[Paper] BSAT: B-Spline Adaptive Tokenizer for Long-Term Time Series Forecasting

Published: 1 month ago (January 2, 2026 at 09:27 AM EST)

4 min read

Source: arXiv

Source: arXiv - 2601.00698v1

Overview

The paper introduces BSAT (B‑Spline Adaptive Tokenizer), a new way to preprocess long‑term time‑series data for transformer models. By fitting B‑splines to the raw series, BSAT creates tokens that automatically focus on the most “interesting” (high‑curvature) parts of the signal, dramatically cutting down the number of tokens the model has to handle while preserving forecasting accuracy.

Key Contributions

Adaptive tokenization via B‑splines – a parameter‑free algorithm that places tokens where the series changes rapidly and merges smooth regions into single tokens.
Fixed‑size token representation – each variable‑length spline segment is encoded as a compact token containing its coefficient and positional metadata.
Hybrid positional encoding (L‑RoPE) – combines a learnable additive encoding with a rotary embedding whose base can be tuned per transformer layer, enabling each layer to capture different temporal scales.
High compression with competitive accuracy – extensive experiments on standard long‑term forecasting benchmarks show BSAT matches or exceeds state‑of‑the‑art models while using far fewer tokens.
Memory‑efficient design – the method is especially attractive for edge devices or cloud services where GPU memory is a bottleneck.

Methodology

Fit B‑splines to the raw series
- The algorithm fits a piecewise‑polynomial B‑spline to each univariate channel of the time series.
- Knot points (where the spline pieces join) are automatically placed at locations of high curvature, i.e., where the second derivative exceeds a threshold.
Token creation
- Each spline segment becomes a token.
- The token stores:
  - the spline coefficient(s) that define the segment’s shape,
  - the start time (or normalized position) of the segment, and
  - a fixed dimensionality (e.g., 64‑dim) obtained by projecting the coefficient vector through a small linear layer.
Hybrid positional encoding (L‑RoPE)
- Additive learnable PE: a standard trainable vector added to each token.
- Rotary PE: rotates token embeddings based on their timestamps; the rotation base is a learnable scalar that can differ per transformer layer, allowing deeper layers to attend to longer horizons.
Transformer backbone
- The token sequence (now much shorter) is fed to a standard encoder‑decoder or encoder‑only transformer.
- Because the token count is reduced, self‑attention’s quadratic cost becomes negligible even for very long horizons.
Training & inference
- The whole pipeline (tokenization + transformer) is end‑to‑end differentiable; only the transformer parameters are learned, while the B‑spline fitting remains deterministic and parameter‑free.

Results & Findings

Dataset (benchmark)	Horizon	Tokens / Input Length	MAE ↓ / MSE ↓ (vs. baseline)
ETTh1	96	1/8 of original	+3.2 % MAE, +2.8 % MSE
Traffic	336	1/10 of original	+2.5 % MAE, +2.1 % MSE
Electricity	168	1/12 of original	+1.9 % MAE, +1.7 % MSE

Compression vs. accuracy trade‑off: Even at 90 % compression (i.e., only 10 % of the original tokens), BSAT’s error increase stays under 5 % on most benchmarks.
Memory footprint: GPU memory usage drops by up to 80 % compared with vanilla transformer baselines.
Ablation: Removing L‑RoPE or using uniform (non‑adaptive) tokenization degrades performance by 4–7 %, confirming the importance of both components.

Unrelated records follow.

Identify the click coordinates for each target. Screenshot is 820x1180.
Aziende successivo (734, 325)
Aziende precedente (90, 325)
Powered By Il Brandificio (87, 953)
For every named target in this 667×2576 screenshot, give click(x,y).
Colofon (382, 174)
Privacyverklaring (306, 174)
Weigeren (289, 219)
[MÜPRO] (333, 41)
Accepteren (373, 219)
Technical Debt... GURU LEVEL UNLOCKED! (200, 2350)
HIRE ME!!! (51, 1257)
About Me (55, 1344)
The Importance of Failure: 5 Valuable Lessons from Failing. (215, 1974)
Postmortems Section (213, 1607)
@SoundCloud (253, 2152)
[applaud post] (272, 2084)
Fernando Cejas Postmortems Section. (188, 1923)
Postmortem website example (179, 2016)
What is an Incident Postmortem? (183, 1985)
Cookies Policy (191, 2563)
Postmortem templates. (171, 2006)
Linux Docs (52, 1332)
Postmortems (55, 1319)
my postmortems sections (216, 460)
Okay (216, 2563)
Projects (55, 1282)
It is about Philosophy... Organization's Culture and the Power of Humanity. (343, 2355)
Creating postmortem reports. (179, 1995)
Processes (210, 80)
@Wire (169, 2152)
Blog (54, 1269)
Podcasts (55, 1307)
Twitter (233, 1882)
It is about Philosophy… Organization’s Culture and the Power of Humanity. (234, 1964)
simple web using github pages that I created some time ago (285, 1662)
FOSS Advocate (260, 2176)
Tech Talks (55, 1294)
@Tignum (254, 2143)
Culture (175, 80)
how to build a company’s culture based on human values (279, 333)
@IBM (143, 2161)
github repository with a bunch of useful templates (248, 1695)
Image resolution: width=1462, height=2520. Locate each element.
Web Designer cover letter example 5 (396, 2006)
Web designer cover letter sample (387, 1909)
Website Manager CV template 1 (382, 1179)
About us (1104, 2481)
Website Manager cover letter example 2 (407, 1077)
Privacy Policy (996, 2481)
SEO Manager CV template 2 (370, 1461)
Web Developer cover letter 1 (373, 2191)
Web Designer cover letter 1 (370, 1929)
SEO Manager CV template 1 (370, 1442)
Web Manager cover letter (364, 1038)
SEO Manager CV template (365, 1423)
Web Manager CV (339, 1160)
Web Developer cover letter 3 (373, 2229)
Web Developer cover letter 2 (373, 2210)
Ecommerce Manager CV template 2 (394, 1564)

Overall, BSAT delivers state‑of‑the‑art long‑term forecasting while keeping the model lightweight enough for constrained environments.

Practical Implications

Edge & IoT deployments – Sensors generating high‑frequency data (e.g., smart grids, industrial IoT) can run BSAT‑based forecasters on devices with limited RAM, extending battery life and reducing cloud bandwidth.
Cost‑effective cloud services – Lower memory usage translates to cheaper GPU instances for SaaS forecasting platforms, enabling higher request throughput.
Dynamic resolution – Because tokens concentrate on high‑activity periods, developers can obtain finer‑grained predictions where they matter most (e.g., spikes in traffic or demand).
Plug‑and‑play – BSAT is a preprocessing layer; existing transformer codebases can adopt it with minimal changes, making integration straightforward.
Explainability – The spline knots provide a natural way to visualize which parts of the series the model deems important, aiding debugging and stakeholder communication.

Limitations & Future Work

Assumes smoothness – B‑splines work best when the underlying signal is piecewise smooth; highly noisy or chaotic series may require additional denoising steps.
Univariate tokenization – The current implementation tokenizes each variable independently; extending to multivariate spline fitting could capture cross‑channel dynamics more efficiently.
Fixed spline order – The paper uses a fixed cubic spline; exploring adaptive orders or other basis functions (e.g., wavelets) might improve representation for certain domains.
Scalability of knot detection – While the algorithm is linear in series length, extremely long streams (billions of points) could still benefit from a streaming or hierarchical knot‑selection scheme.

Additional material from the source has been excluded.